New Twist in First Challenge to a Pain-Capable Unborn Child Protection Act

By Dave Andrusko

Jennie McCormack

We’ve written several times about Jennie McCormack, an Idaho woman who in 2010 aborted her baby using RU486 purchased on the Internet and who then filed a class action suit challenging the state’s abortion law and its (then) recently enacted Pain-Capable Unborn Child Protection Act. (See most recently, “The ‘Next Roe v. Wade’? Hardly.” ) Her child was 18-21 weeks old.

Her case is highly unusual, but has gathered a fair amount of attention as the first challenge to the Pain-Capable Unborn Child Protection Act which is now law in five states. The Abortion Establishment has murmured and grumbled and groused and threatened but has not challenged any of these laws in court. From their perspective, what’s the percentage in having a high-profile case in which there is a debate over just how much pain a pain-sensitive unborn baby endures as she is pulled apart?

The latest twist is a legal ploy by McCormack’s flamboyant attorney, Richard Hearn, who has a medical license (although he shut down his medical practice six years ago). He is “attempting to jump into the case as a plaintiff using his status as a doctor, even though he has never terminated a pregnancy, in an effort to make sure that if the case is successful, it applies broadly enough to get his client off the hook for good,” the Associated Press (AP) reports.

To understand this, you have to review the previous proceedings.

McCormack was originally charged with performing an unlawful abortion, which makes it a felony under a 1972 law for anyone other than a health care professional to perform the abortion. The judge dismissed the charges “without prejudice.”

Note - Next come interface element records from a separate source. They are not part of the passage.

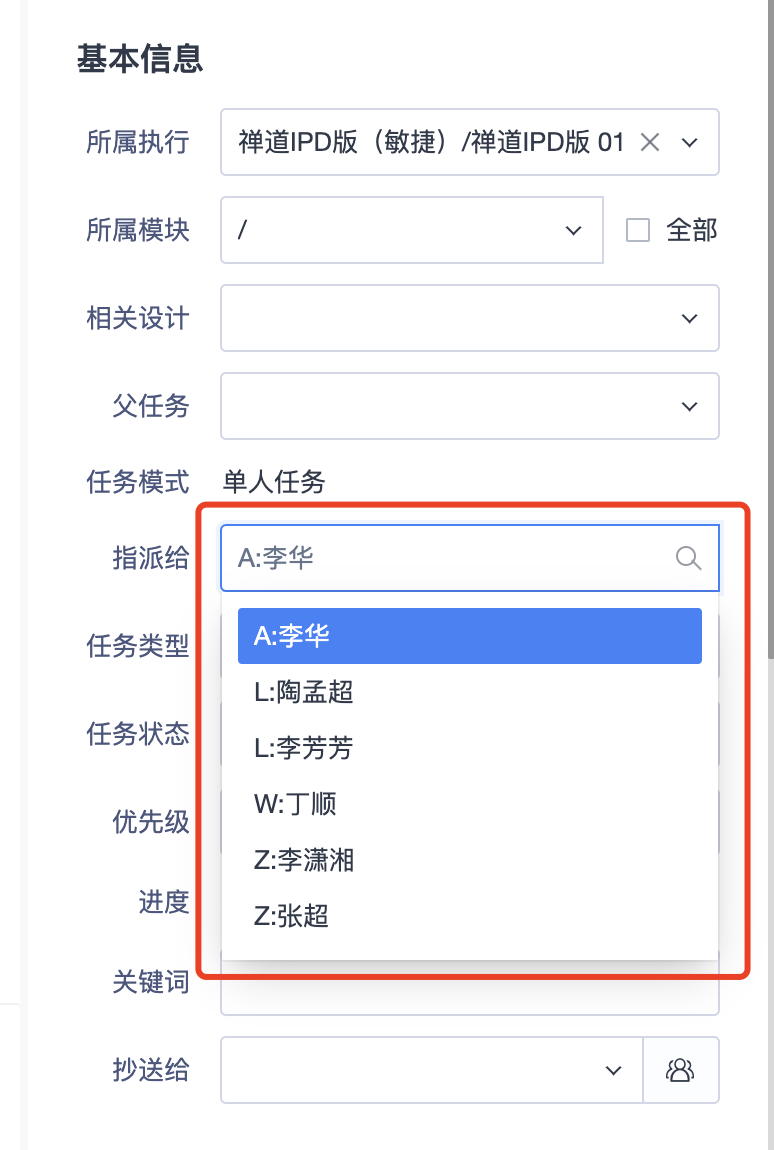The width and height of the screenshot is (774, 1150).
Task: Select L:李芳芳 as assignee
Action: coord(470,748)
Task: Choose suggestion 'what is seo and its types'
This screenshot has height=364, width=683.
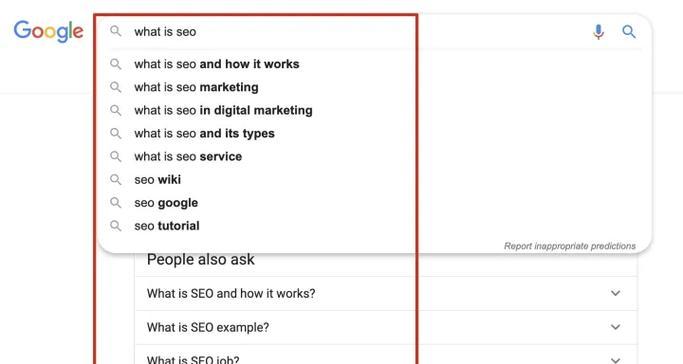Action: tap(204, 133)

In theory McCormack could be retried, but no one but her attorney thinks this is even remotely possible. The law has rarely been used and McCormack’s case may be the only instance. In any event pro-lifers never ask that women be prosecuted, seeing them as the second victim.

Then came passage of Idaho’s Pain-Capable Unborn Child Protection Act. McCormick sued in September challenging both the 1972 law and the Pain-Capable Unborn Child Protection Act.  The federal district judge, on a motion by the state, threw out the challenge to the Pain-Capable Unborn Child Protection Act based on the fact the law was passed after McCormick had her abortion and therefore did not have standing to challenge that part of Idaho’s law.

Hearn filed a motion to intervene in the case. “I’m intervening in order to assert Jennie’s right to obtain an abortion from a physician,” Hearn said. “And the courts have said that doctors can assert the rights of patients, especially in abortion contexts.”

This is a legal strategy that many experts say is unheard of, according to the AP. “This is like nothing that I’ve ever read about or encountered,” Bill Horton, a legal ethics expert associated with the American Health Lawyers Association and the American Bar Association’s health division, told the AP. “But these abortion rights lawsuits tend to bring out unusual strategies sometimes.”

According to various press accounts, including Newsweek, McCormack said she thought she was about 12 weeks pregnant but was, in fact, 18-21 weeks pregnant. McCormack asked her sister to buy the RU486 over the Internet and send it to her, at a cost of around $200.Even the most zealous pro-abortionist does not recommend the use of RU486 past nine weeks.)

When she saw the size of the baby, she was scaried, according to Newsweek’s Nancy Hass. “She didn’t know what to do—‘I was paralyzed,’ she says—so she put it in a box on her porch, and, terrified, called a friend. That friend then called his sister, who reported McCormack to the police.”

Hass wrote that McCormack is “a bad case” for pro-abortionists. “The fact that McCormack kept a 4-month-old fetus frozen in the winter chill on her back porch is the sort of ghoulish image pro-choice activists try to avoid,” she writes.